┌─ 给定文段

本文档适用于用户想要在本地加载 Agentloop 中的数据集,并利用数据集中的数据项对部署的 LLM Agent 应用进行实验,并将实验结果上传到 Agentloop 服务端,以进行后续的评估。主要应用于在 LLM Agent 应用进行灰度发布后的回归验证、优化效果验证等场景。
前提要求
完成 AgentLoop 产品开通。
在 Agentloop 上完成数据集的创建以及数据的导入。
准备好子账号 AccessKey ID / Secret,该子账号至少具备下述权限。
{
"Version": "1",
"Statement": [
{
"Action": "cms:ExecuteQuery",
"Resource": "*",
"Effect": "Allow"
},
{
"Action": "cms:GetWorkspace",
"Resource": "*",
"Effect": "Allow"
},
{
"Action": "log:PostLogStoreLogs",
"Resource": "*",
"Effect": "Allow"
}
]
}实验示例步骤
实验代码执行原理

完整代码示例
代码文件名为agentloop_demo.py 执行离线实验需要对代码中关键逻辑进行调整。
import asyncio
import logging
from typing import Callable
from dotenv import load_dotenv
load_dotenv() # 默认会加载当前目录的 .env
from agentloop_sdk import (
AgentLoopBenchmark,
AgentLoopEvaluatorStorage,
AgentLoopConfig,
GeneralEvaluator,
SolutionOutput,
Task,
)
logging.basicConfig(level=logging.INFO)
logger = logging.getLogger(__name__)

└─
┌─ 数据列表

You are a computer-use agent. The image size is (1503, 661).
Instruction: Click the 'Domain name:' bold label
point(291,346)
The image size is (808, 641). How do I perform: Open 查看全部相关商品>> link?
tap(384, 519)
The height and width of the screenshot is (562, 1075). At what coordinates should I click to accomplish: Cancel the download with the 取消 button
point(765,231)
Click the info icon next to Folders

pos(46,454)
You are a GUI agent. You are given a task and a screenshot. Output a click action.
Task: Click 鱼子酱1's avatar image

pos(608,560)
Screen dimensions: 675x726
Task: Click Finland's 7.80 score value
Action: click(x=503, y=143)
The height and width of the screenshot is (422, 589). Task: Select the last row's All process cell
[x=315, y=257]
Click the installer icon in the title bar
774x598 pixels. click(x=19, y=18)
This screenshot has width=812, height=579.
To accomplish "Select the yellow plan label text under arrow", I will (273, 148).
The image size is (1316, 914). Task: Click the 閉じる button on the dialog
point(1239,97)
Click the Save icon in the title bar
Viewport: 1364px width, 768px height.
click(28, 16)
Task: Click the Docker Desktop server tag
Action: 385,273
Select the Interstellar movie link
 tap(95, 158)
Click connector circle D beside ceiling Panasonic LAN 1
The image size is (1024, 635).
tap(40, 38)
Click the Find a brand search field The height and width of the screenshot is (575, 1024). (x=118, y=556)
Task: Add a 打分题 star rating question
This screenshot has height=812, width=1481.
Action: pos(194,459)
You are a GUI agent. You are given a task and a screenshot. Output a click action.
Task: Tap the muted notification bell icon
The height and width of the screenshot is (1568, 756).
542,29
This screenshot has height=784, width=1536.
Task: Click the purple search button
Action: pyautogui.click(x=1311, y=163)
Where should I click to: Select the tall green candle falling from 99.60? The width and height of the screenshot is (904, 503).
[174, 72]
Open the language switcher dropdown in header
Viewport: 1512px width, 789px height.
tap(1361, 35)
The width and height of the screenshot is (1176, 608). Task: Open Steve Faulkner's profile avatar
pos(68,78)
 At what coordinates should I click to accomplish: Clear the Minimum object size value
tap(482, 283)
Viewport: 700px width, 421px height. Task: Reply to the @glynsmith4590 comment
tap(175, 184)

└─

- **任务项 A**
根据给定文段,完整代码示例的代码文件名是什么?
- **任务项 B**
列出给定文段的代码中从 agentloop_sdk 导入的全部名称。
- **任务项 C**
请原样返回给定文段中从“import asyncio”到“logging.basicConfig(level=logging.INFO)”的这一段内容。

- **问题解答 A**
agentloop_demo.py

- **问题解答 B**
AgentLoopBenchmark、AgentLoopEvaluatorStorage、AgentLoopConfig、GeneralEvaluator、SolutionOutput、Task

- **问题解答 C**
import asyncio
import logging
from typing import Callable
from dotenv import load_dotenv
load_dotenv() # 默认会加载当前目录的 .env
from agentloop_sdk import (
AgentLoopBenchmark,
AgentLoopEvaluatorStorage,
AgentLoopConfig,
GeneralEvaluator,
SolutionOutput,
Task,
)
logging.basicConfig(level=logging.INFO)